RETURNING toward Saint-Martin-l’Eau, we saw rising out of the beauty of the sunrise the perched village of Dauphin. Césaire let us wait for him by the bridge and he took the shortcut to lead Bijou back to his stable. The shepherd went into the Largue up to his knees. He bent over the water, watching the slow life below. With his hand, he fished out a barbel round as an eggplant, and then he drew from a hole a long angry eel that flipped around his arm. Césaire came back from above with fistfuls of green peppers. At that moment, the sky was milky and the day promised to be beautiful. As we arrived at the pottery, the young sorceress arrived, too, skin and bones, covered with dust, dust packed hard on her thin legs by a long night of running. Then I understood that she had run behind our cart.

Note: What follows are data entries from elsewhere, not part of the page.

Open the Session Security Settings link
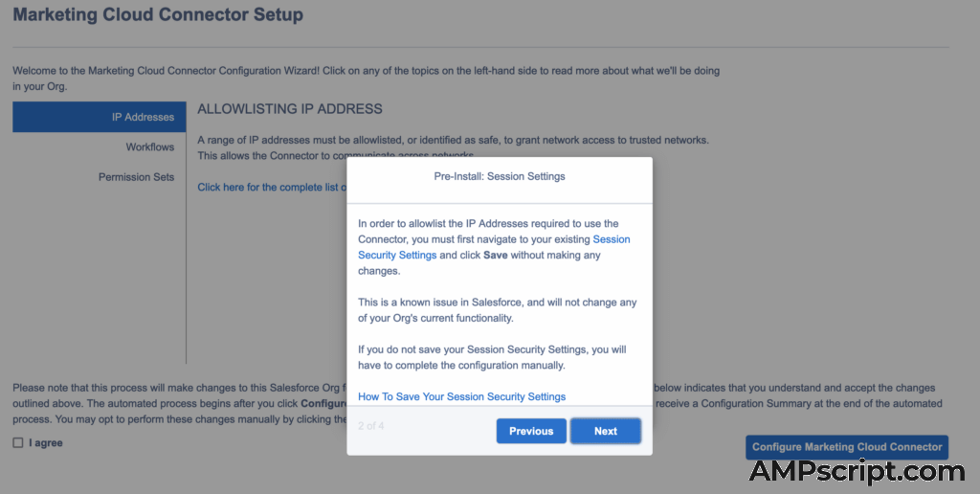 click(x=611, y=239)
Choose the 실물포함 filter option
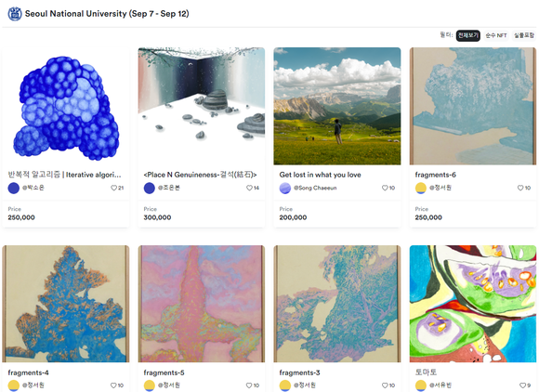The height and width of the screenshot is (392, 539). click(524, 35)
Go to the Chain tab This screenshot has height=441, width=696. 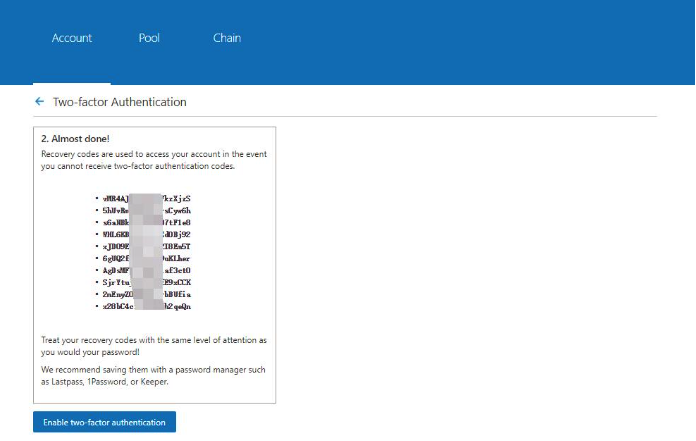click(x=227, y=38)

We skinned the still-live eel, and the skin billowed in the wind. We put the barbel on an iron grill and, over a fire of vine shoots, it all began to cook; the eel in a fennel stock, the fish on the grill. The girl carefully basted the fish with oil.
The sh
epherd worked a bit. He learned with a sigh that the ewe Joséphine had given birth and he went to wipe off the lamb with swabs of grass. Then he brought it to us, still all trembling, all sticky, all surprised. The smell of newborn lamb mixed with the smell of our soup, our fire, and then came the smell of the dawn, that scent of awakened earth and trees coming back to life. The sky began to moan again softly under the sun.
We blamed all we had missed the night before on that fear-ridden Anaïs. It was that great drama of the earth that the masters of beasts put on every year, the night of the summer solstice.

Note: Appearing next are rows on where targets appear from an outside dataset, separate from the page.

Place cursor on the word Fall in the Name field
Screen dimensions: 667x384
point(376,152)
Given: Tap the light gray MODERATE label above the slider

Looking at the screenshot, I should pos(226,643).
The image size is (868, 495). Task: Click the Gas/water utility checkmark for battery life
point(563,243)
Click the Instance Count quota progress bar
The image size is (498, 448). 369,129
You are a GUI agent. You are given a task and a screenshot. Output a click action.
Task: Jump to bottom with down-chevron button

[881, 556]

I RETURNED to Manosque by the most convenient route. The walking, my strength, the eel soup had given me heart and I rolled along the paths like a stone, but I was hungry for that great thing of the spirit and I couldn’t think of anything else. Insensible to the beautiful flower of sky, to all the hoopoes that were learning to fly around me, I went along and my thoughts, like a fledgling bird, learned to fly, too. They took off in the direction of that odor of newborn lamb.

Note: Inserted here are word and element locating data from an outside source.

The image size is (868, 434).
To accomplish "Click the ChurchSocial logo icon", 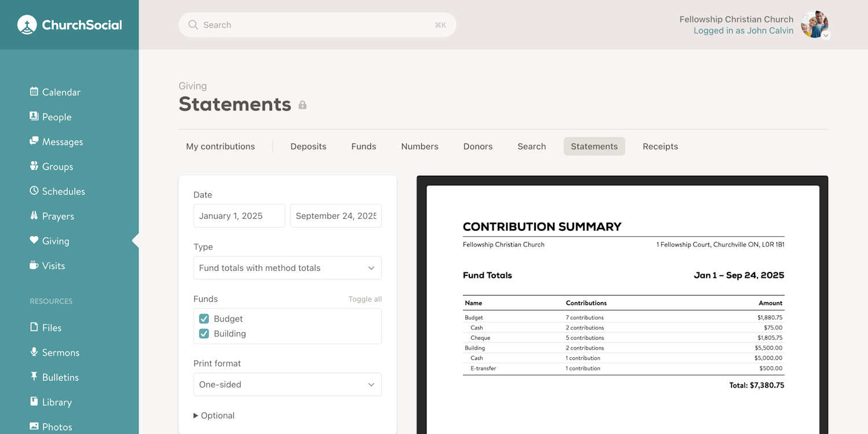I will [x=27, y=25].
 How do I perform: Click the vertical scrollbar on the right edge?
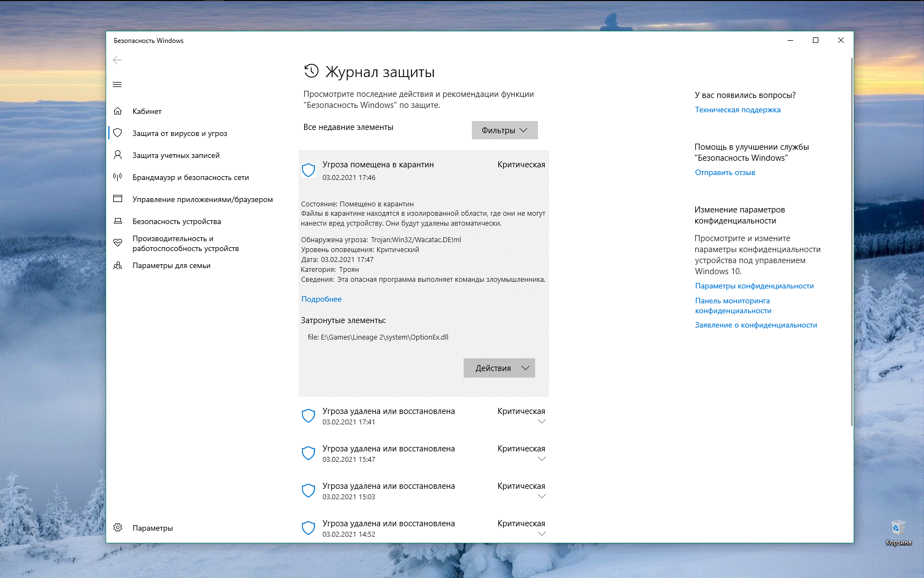click(x=851, y=242)
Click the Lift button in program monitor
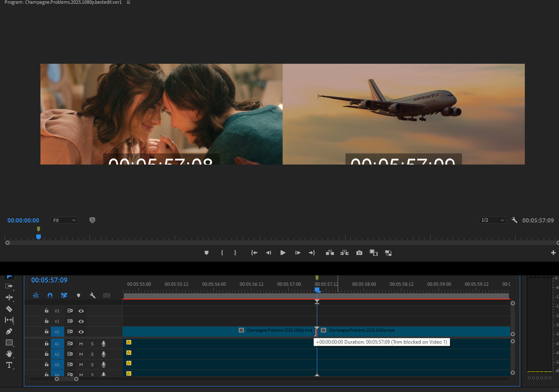Image resolution: width=559 pixels, height=392 pixels. tap(330, 253)
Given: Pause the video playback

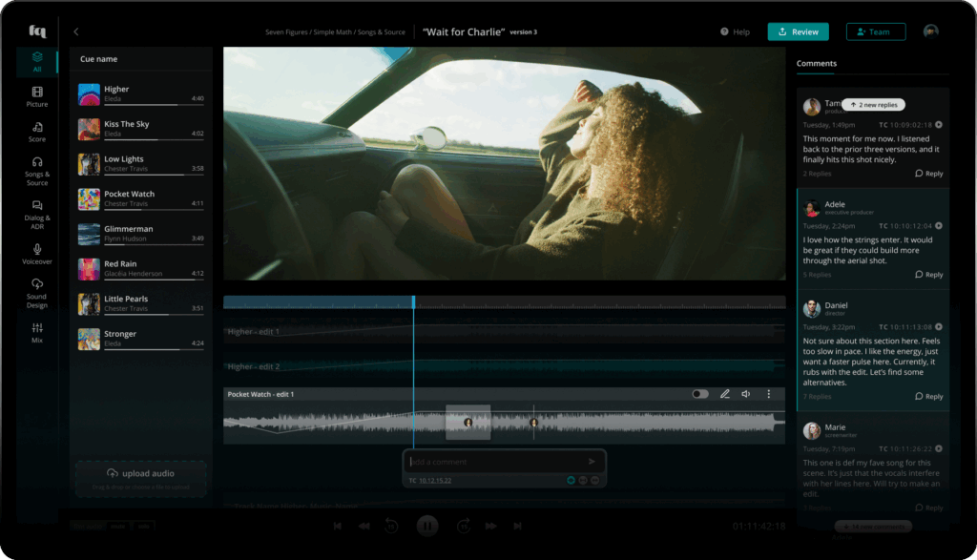Looking at the screenshot, I should pos(426,525).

“No more rest!” I had written to Césaire. This is what I said to him:
“This is what you must do, watch carefully for the date and the time for me. Try to find out, let me know exactly. Twenty opinions are better than one. Then, I put you in charge of the whole business because, you know, I am so far away from it all, I am so far from it, because, when all is said and done, I haven’t been able to completely disengage myself from the easy life, because I have a family that is used to it, because Manosque isn’t a big town, but it’s a town all the same. Do you know what I mean? I’m telling you this so that you will know that I’m putting the whole business in your hands. I know that I myself could never learn the time and date. I would have to go spend days and days in the hills and it would be exactly the moment I close my eyes when that red scarf would pass, and once more I would miss everything. Watch well and then tell me when it is close to the time. I’ll arrange to be ready day or night. Send me a message, and I’ll come up at once. Warn Anaïs and Bartholomé and, if perhaps you could get a faster horse.... Ah yes, Césaire, if only my life were like yours. To hollow out a burrow and to live there with only those you love for company. Maybe I would have had a witch daughter, too. Now, it’s too late. A hug for everyone there.”